§ Instructions
[A] From the passage on team improvement, return the text starting at "3. Experiment and" and ending at "and achieve goals.".
[B] List the steps of the process named in the last paragraph of the passage on team improvement, in the order the passage gives them.
[C] Extend the passage on team improvement from its final sentence onward.

Allow the team to create instrumentation (again, largely independent from other teams) to measure their contributions toward the business outcome. Everyone on the team needs this visibility, and so does management. When outcomes are subpar, the team will motivate each other to try again. When desired business outcomes are met, the team will celebrate and look for bigger challenges.
Before making any changes, improvements or new initiatives, spend the time to set up appropriate data measurement and display. You can’t intentionally improve if you can’t measure results.
3. Experiment and Improve
Now that the team has focus and can measure their success, give them space to collectively improve their primary business outcome through experimentation. The team hypothesizes, tests, learns and improves together. Feedback returns quickly to the team through their measurement instruments. Once again, this process should be mostly independent of other business teams so there is as little friction as possible to make changes and achieve goals.
Accelerate team progress by giving them access to the variety of skills they need to succeed while at the same time limiting the amount of access to those resources. In other words, the team should have a budget. With a budget, teams are encouraged to be creative and innovative in improving their business outcome without limiting their solutions to a predefined set of in-house skills. Don’t worry about how the team reaches success so long as they do it within budget constraints.
Leverage the IKEA Effect
Focus > Measure > Experiment > Improve process outlined above takes time and effort. If you can get your team excited about the process, the process becomes their own way of working. It becomes their own IKEA furniture, and the team will value, defend and accelerate their process.

§ Data for analysis
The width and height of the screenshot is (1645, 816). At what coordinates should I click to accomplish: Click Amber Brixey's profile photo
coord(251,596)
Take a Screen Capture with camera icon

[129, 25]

...

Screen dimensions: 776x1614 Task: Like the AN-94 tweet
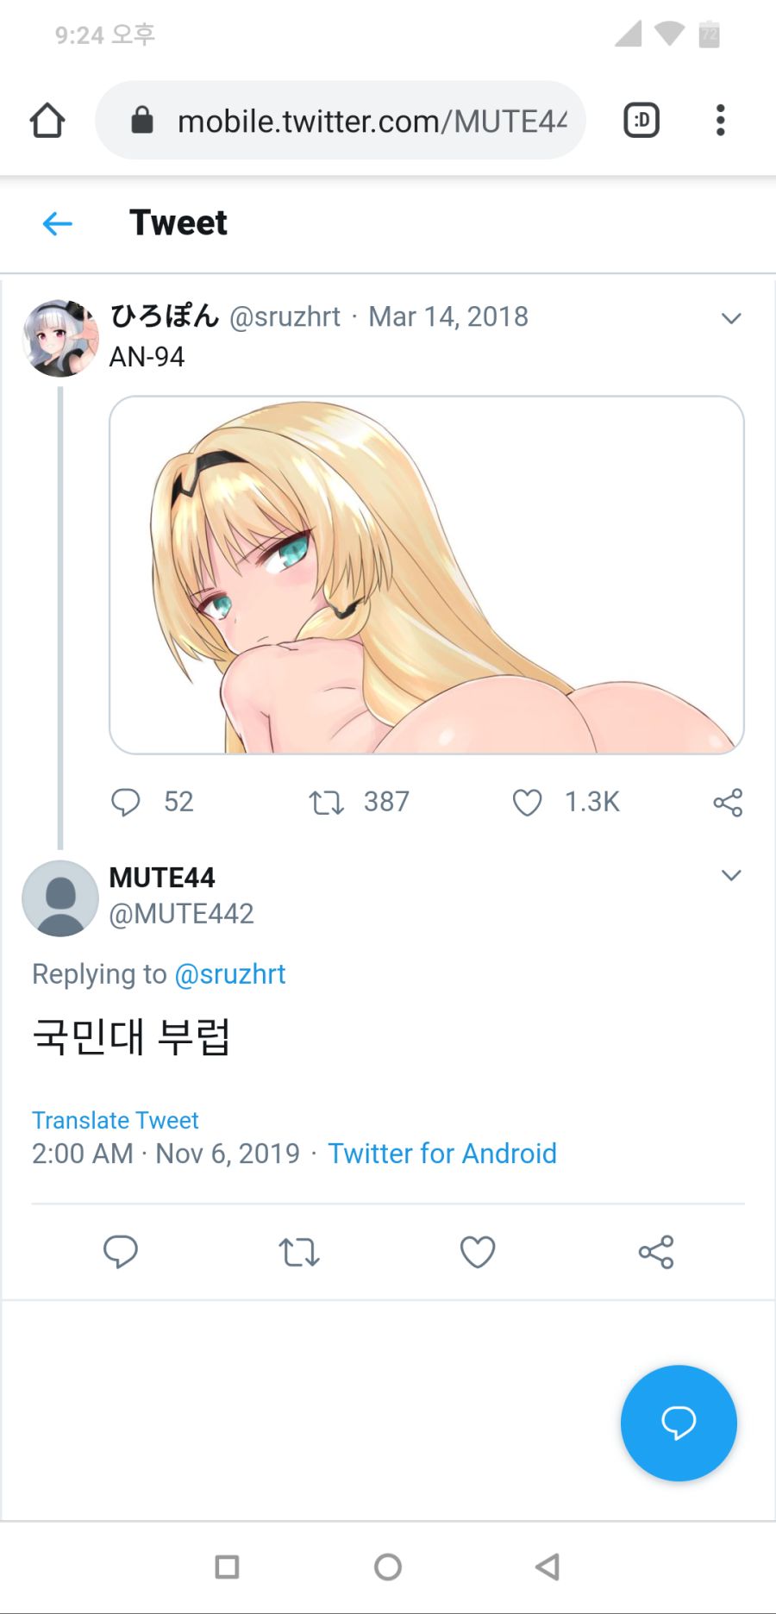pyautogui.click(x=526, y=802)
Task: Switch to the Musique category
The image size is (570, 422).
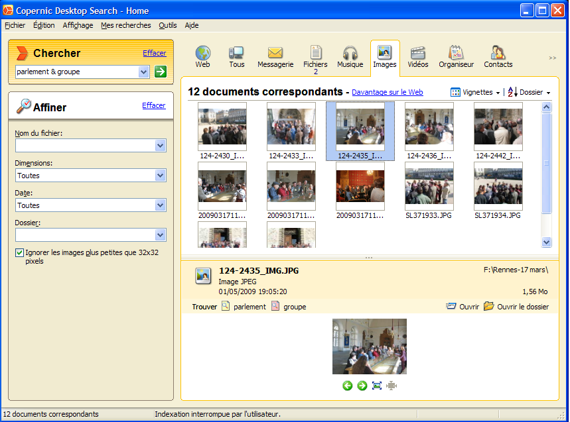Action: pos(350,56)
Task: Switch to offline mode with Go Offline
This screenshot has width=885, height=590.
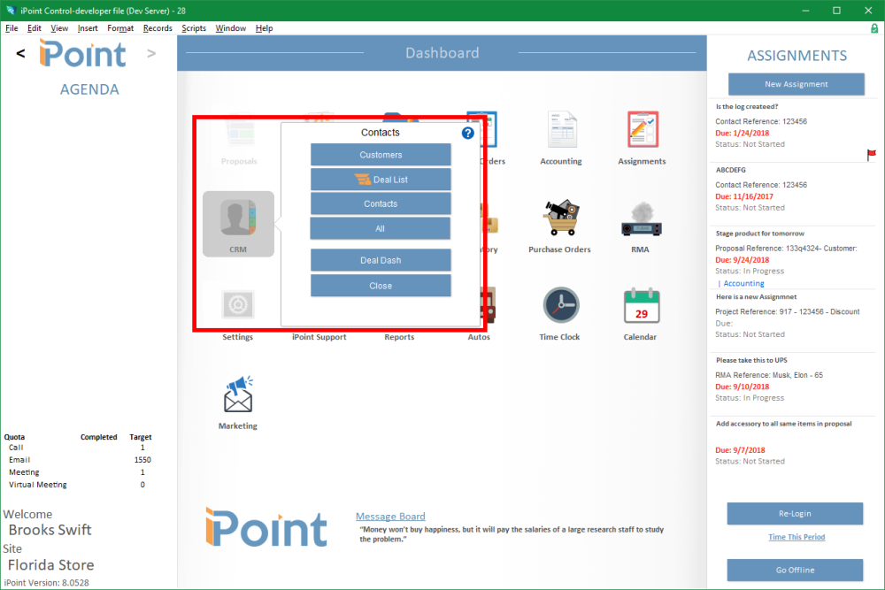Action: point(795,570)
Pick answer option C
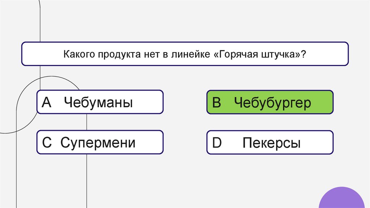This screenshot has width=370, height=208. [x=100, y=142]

§ Answers provided
[A]
3. Experiment and Improve
Now that the team has focus and can measure their success, give them space to collectively improve their primary business outcome through experimentation. The team hypothesizes, tests, learns and improves together. Feedback returns quickly to the team through their measurement instruments. Once again, this process should be mostly independent of other business teams so there is as little friction as possible to make changes and achieve goals.

[B]
Focus
Measure
Experiment
Improve

[C]
At VOLTAGE, we help our clients leverage the IKEA effect in three ways:
- Define a winning process
- Fill skill gaps
- Reinforce the process through powerful digital tools
Having a process that team members make their own is a great first step. Providing all the skills opens possibilities. Reinforcing that process through state-of-the-art online tools transforms individual team members into a high-performance team.
Have you ever had to learn some new online software or tool? Have you ever thought “Oh great, one more thing to figure out.” Once you tried it out, did the new tool do exactly what you needed it to do?
We create software tools with our clients and for our clients. Our tools are typically designed to codify the team’s focus, measure results and allow for experimentation and improvement.
In our design process, we strategically collaborate with the team. This helps us tackle the most important features first while creating buy-in from the team. The IKEA effect begins to take place. We tend to encourage automation of repetitive tasks such as making calls, sending text messages or emails, creating calendar invites, gathering metrics, making spreadsheets, generating reports, etc. We do everything we can to free up intelligent team members so they can think strategically and improve their business outcome. This is precisely what your team members want to do anyway: solve real business problems.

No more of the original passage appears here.